A partir desse dia, no qual nenhum civil do «mundo branco» foi molestado, desencadeia-se uma brutal «caça ao negro». Em todas as casas do «mundo branco» se vasculham as roupas dos serviçais negros, em busca de calções e camisolas pretas, símbolo que os colonos atribuíam aos «pretos falsos». Nas ruas os colonos procuram negros com óculos ou com livros debaixo do braço, «sinais exteriores» das suspeitas pessoas negras intelectualizadas, possíveis «terroristas».
Na rua de São Paulo os «pequenos brancos» entretêm-se com as suas pistolas na «caça ao terrorista» e o bairro Sambizanga é incendiado. Nos bairros, informadores, onde pontificavam pessoas cabo-verdianas, indicavam, porta a porta, aos agentes da polícia política, possíveis «terroristas». Para as cadeias são atirados todos os suspeitos, bastava que um negro respondesse a um branco de forma que este não gostasse e logo lhe era atribuído o nome «terrorista», morto à vista ou atirado para uma prisão. Um número incalculável de pessoas foram mortas a sangue frio, bastava um «pequeno branco» gritar «terrorista, terrorista!» e sem mais explicações aumentava o número de pessoas negras assassinadas.

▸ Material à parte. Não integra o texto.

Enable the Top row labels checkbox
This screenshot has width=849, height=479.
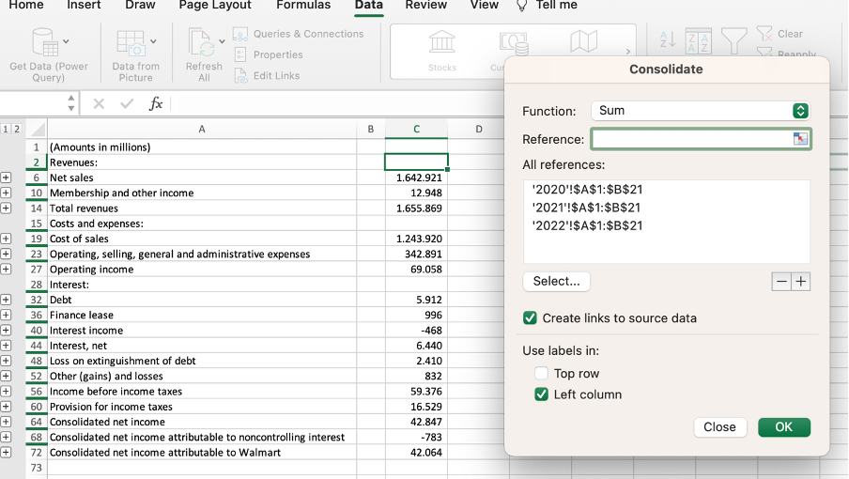pos(542,374)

Possuídos de um estado que ia da frustração por aquela «surpresa» vinda de quem «não existia» à raiva contra a matrópole à ânsia histérica de vingança e ao despeito contra quem eles pensavam estar a apoiar os «terroristas», grupos de colonos descem do Kinaxixe, onde tinham edificado a estátua glorificando feitos coloniais portugueses no Cunene contra os seus rivais colonialistas alemães, e vão directos à «Missão americana», onde hoje é a Igreja Metodista, agarram nos carros do pessoal americano e atiram-nos para a Baía.
Milhares de pessoas são fechadas na Fortaleza de São Pedro da Barra e alimentadas com comida feita com água do mar. A polícia política portuguesa, ainda imberbe na colónia, reforça-se rapidamente para dar resposta ao grito nacionalista e sossegar os colonos, descontentes e cheios de medo com a passividade de Lisboa.
Mas o relativo sossego do «mundo branco» da colónia com as prisões massivas de negros durou pouco porque, um mês depois, chegam a Luanda notícias desencontradas sobre levantamentos violentos no Norte contra «a população branca».
Fevereiro e Março de 1961 marcam o fim brusco de um «mundo colonial branco sereno». «Eles tiveram a ousadia de fazer isto!», exclamavam enraivecidos os colonos em Luanda naqueles meses de intempérie que iam mudar as nossas vidas para sempre.